As a Christian, I know what He says about these problems, I go to church, read the Bible, and pray. I mostly know what psychologists and therapists would say, I've seen enough movies with these problems, enough talk shows, and done research in the past. But It can still be soooo hard to follow the right path. While in discouragement is can be hard to even see the right path, because you're so focused on all the other paths that you aren't taking, or the paths other people are taking.

But being a Christian means I'm supposed to be this happy-go-lucky woman, who has it all going for me right?

Wrong!

I’m a person, I’m a sinner, I have flaws, and it takes work constantly bringing those problems, those burdens, and fears, and hatred, to God. Giving them up to him, asking him to take them. Those are things I keep grabbing back from him, or Satan keeps poking a stick at. and I let him for awhile because they are my weak points. giving them completely up, can be hard. we as humans don't like letting go of control. we feel like if we aren't worrying, if we are focused on our flaws, then we aren't caring, or we are prepared.
but God tells us to give all our burdens up to him, and let him take them off our shoulders. that he will light our path, take care of us and bring us what we need.

I have seen with my own eyes, all the things God will do with your life, when you give those things up, and focus on him and the path he wants for you. When you stop being stubborn and actually follow the path he has for you. This year, I had a breakthrough.
I do still struggle, Life didn't turn into a cake walk or anything, but once I stepped forward, and actually did the things he was asking me to do, even though I was scared, He blessed me in so many ways.

I’m not anywhere close to the person I would like to be, doing what I would like to do, or in a place in life to be in. BUT I have to acknowledge, that from where I was, the deep dark pit I was in, I have climbed out, gained perspective, and am slowly moving forward.

Maybe you don't struggle with these problems, maybe you can't relate, maybe you aren't a christian, and don't want to be. and thats fine, I wasn't trying to convert anyone,
I just wanted to share this. for the people who struggle with self image and loving yourself, whether you have reasons behind it or not, whether you are Christian, or not, whether you have a been told you are fat/ugly or not... we all have problems, insecurities, fears.
Not everyone loves themselves, and not everyone is going to feel any different just because someone shared a photo that says "Be who you are".
YOU are not alone in that.

My answer, is a life alongside Jesus and God.
But for those who can't/ don't want to relate.

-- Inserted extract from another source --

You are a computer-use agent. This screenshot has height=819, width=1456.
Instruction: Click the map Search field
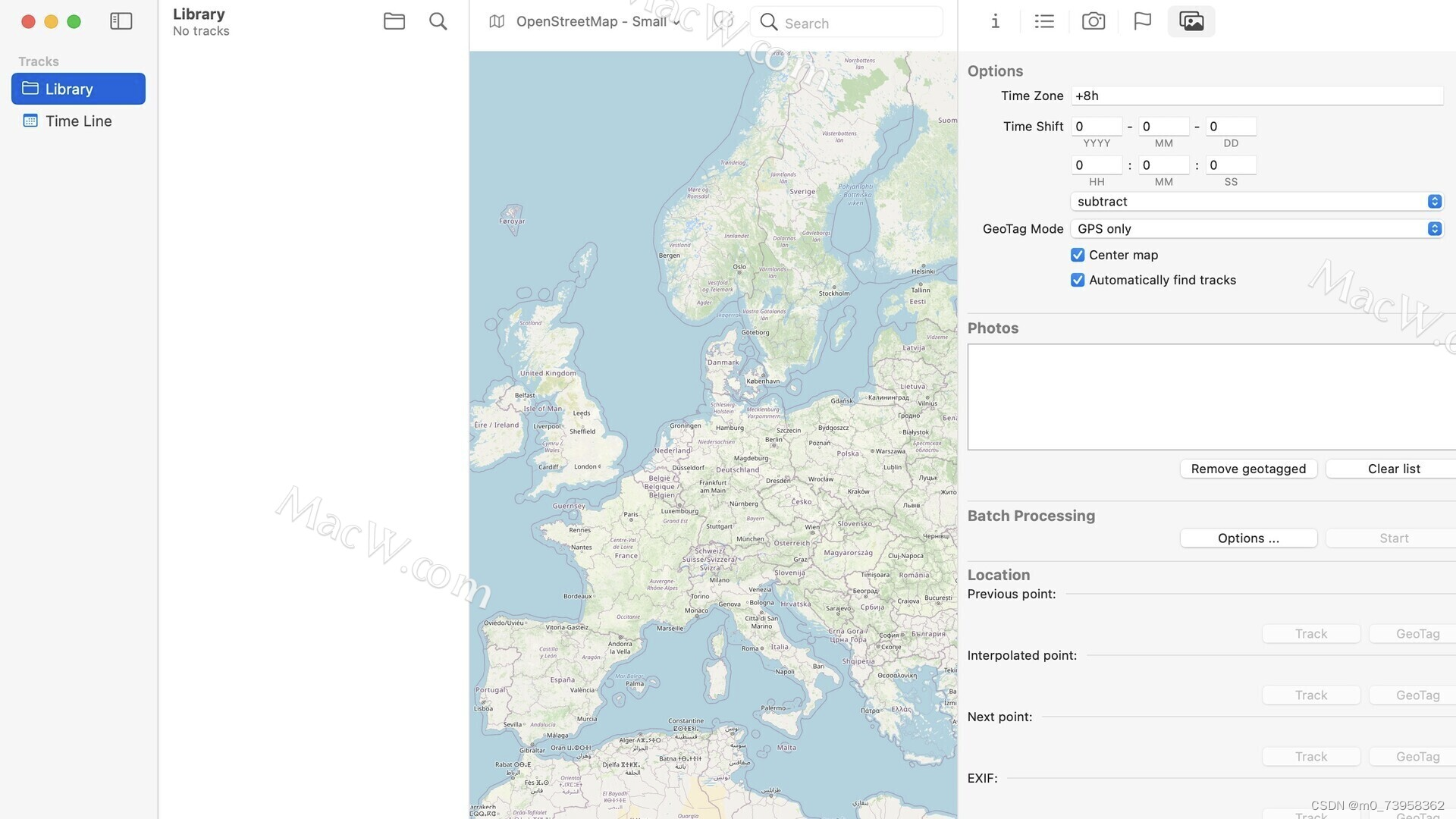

My advice, my thing to live by, no matter what race, religion, or what you wear:
treat People how you would like to be treated!
If it doesn't come easy to you, then work on it. Understand not everyone has it as easy or as hard as you do, but try and see things from their perspective.
If you want to be heard, then hear others. If you want to be loved, love others. If you want to be treated kindly, then be kind.
And remember, loving people, and respecting them, doesn't mean you have to agree with what they stand for, or the decision they make.